Boys and girls help to ensure a livelihood

Boys and girls help to ensure a livelihood
Circa 1962. José Pan Pérez and Ignacia Pérez Aguilar with ten of their thirteen children. To José Pan’s left, dressed in dark clothes is Paquita Pan, the eldest daughter. To Ignacia Pérez’s right, wearing a tie, José Pan. Algar (Cádiz). Photograph courtesy of Silvia Pan

Boys and girls help to ensure a livelihood

Most of the families in Los Hurones ensured a basic diet by planting allotments, raising goats, hens, turkeys and pigs, and by hunting, fishing and gathering. Many children gathered berries from myrtles, strawberry trees and the buds and fruits of dwarf palms. José Pan (Algar, 1948), aged 14 in the photo, remembers many anecdotes about his escapades to find food:

«At the age of 7 or 8 we would go to the countryside, the dogs caught rabbits, we looked for asparagus, and we set hooks to catch birds. Some neighbours had hens and when they clucked we would take the eggs. There was a pear tree there and we used to pick the small green pears before anyone else did and leave them in straw to ripen. And we caught catfish and bogues in the river by exploding a can with carbide stone, which we had for lighting the house».

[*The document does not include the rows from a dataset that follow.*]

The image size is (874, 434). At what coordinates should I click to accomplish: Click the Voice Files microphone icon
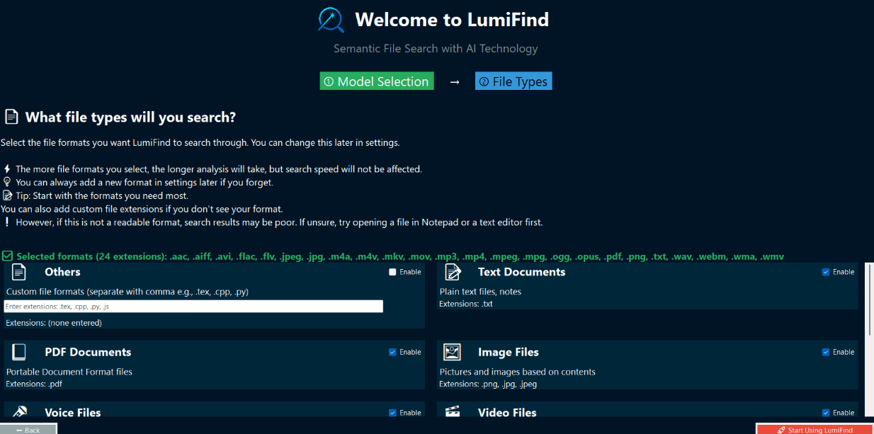pos(19,411)
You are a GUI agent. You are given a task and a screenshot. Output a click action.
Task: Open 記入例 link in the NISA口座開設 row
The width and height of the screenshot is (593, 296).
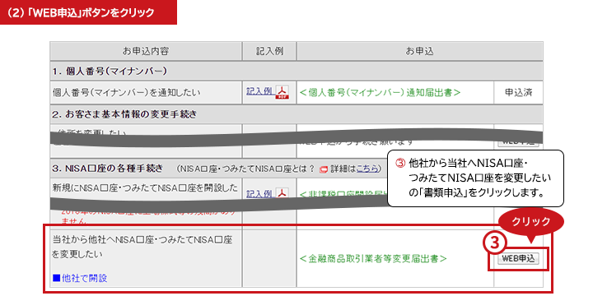[259, 194]
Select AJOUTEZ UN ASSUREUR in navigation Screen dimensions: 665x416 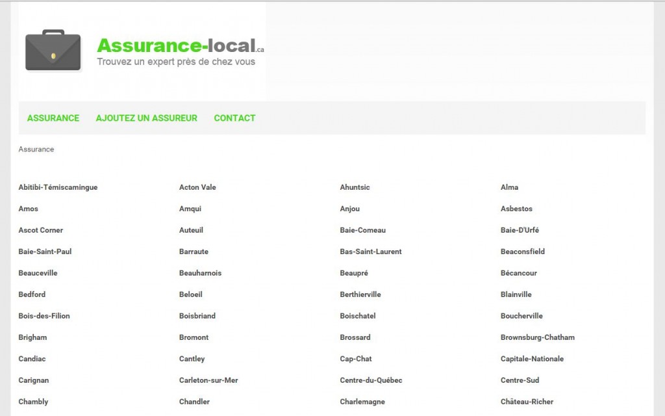click(146, 118)
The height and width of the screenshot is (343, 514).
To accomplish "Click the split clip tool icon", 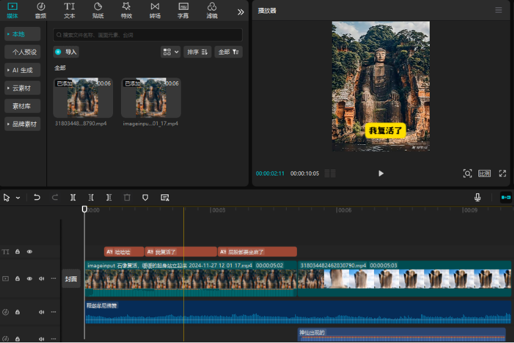I will pos(73,197).
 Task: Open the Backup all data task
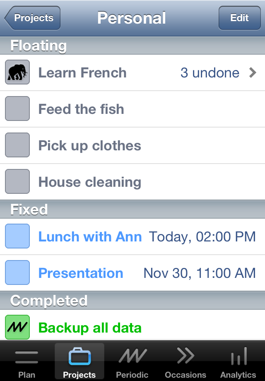[90, 328]
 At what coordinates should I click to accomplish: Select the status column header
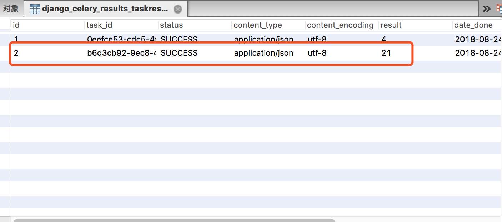pos(171,25)
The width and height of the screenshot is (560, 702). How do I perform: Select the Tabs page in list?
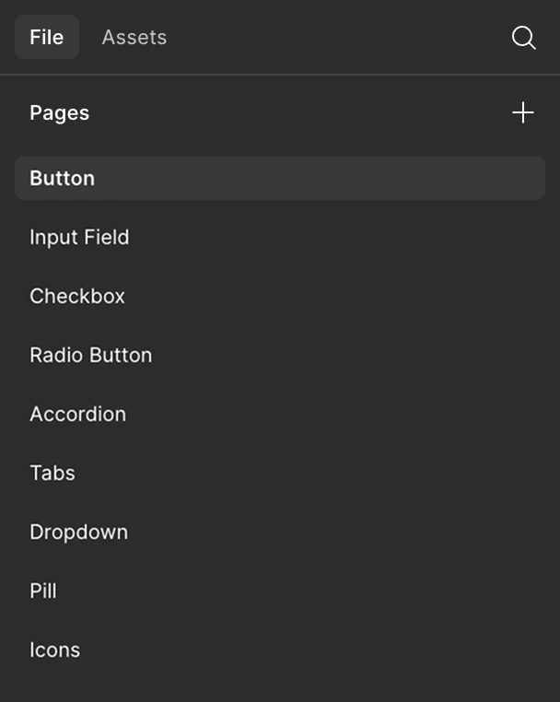tap(53, 473)
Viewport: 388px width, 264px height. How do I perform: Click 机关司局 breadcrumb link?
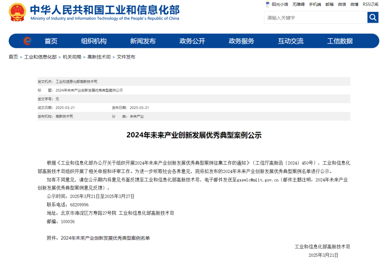click(x=72, y=57)
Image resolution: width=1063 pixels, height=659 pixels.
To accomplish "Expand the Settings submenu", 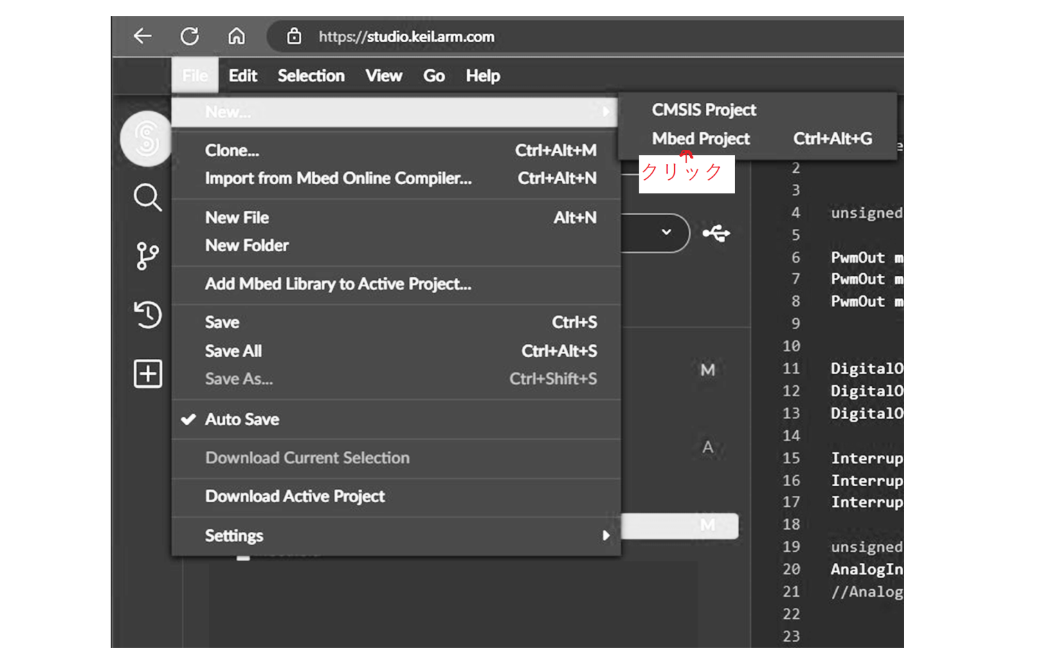I will 607,535.
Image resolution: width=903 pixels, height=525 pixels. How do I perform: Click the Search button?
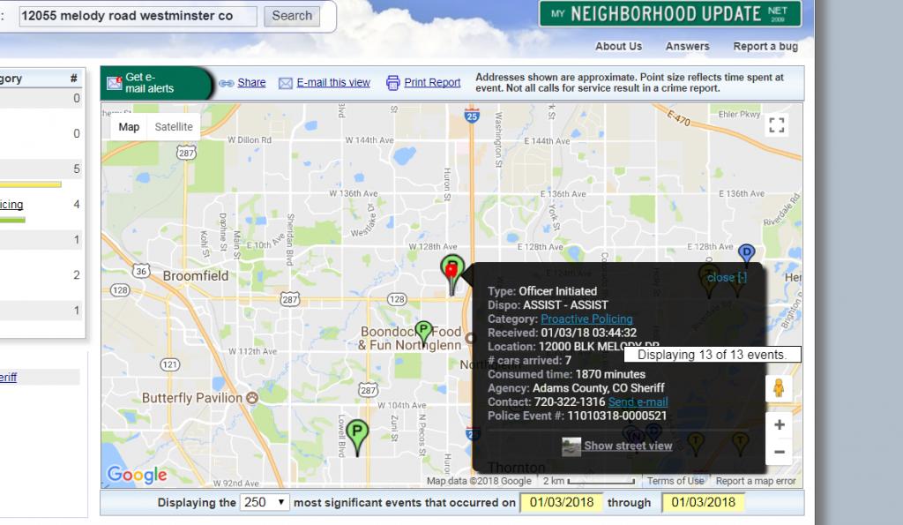[292, 16]
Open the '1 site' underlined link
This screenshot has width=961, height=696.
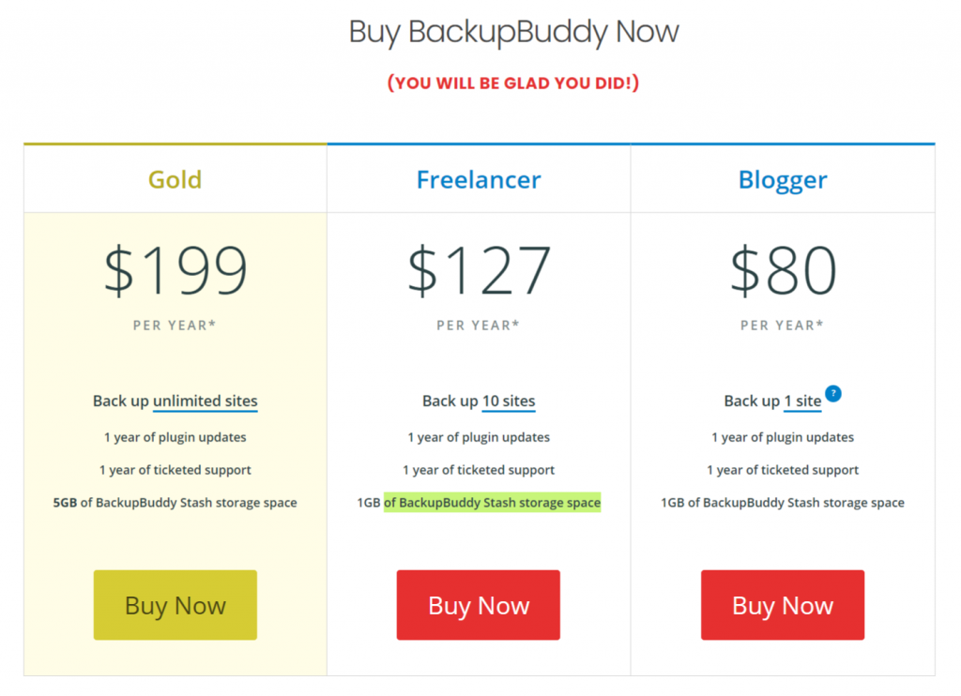803,401
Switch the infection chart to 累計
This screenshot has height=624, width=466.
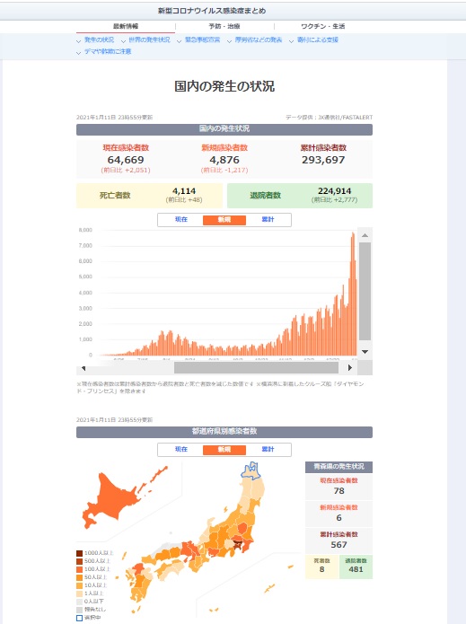point(268,220)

At the weekend the kids gathered firewood, loaded it in a cart from the works and pushed it up the valley. For the brazier they would also collect coal dust which was left lying around the coal ovens in nearby ranches. Until they were old enough to work as hands or apprentices, some children worked in nearby ranches weeding out the maize plantations or herding the family goats.

For their part, girls had to do more basic, less fun chores: kneading, fetching water, cooking, doing the dishes, sweeping the hut, doing the washing or looking after younger children. When their mother worked far from the hut or house, it was even more important that they undertook these tasks. And they started these female jobs at an early age: Paquita Pan, aged 15 in the photo, started working as a servant at the age of 10 in engineer Vicente Aycart Benzo’s house.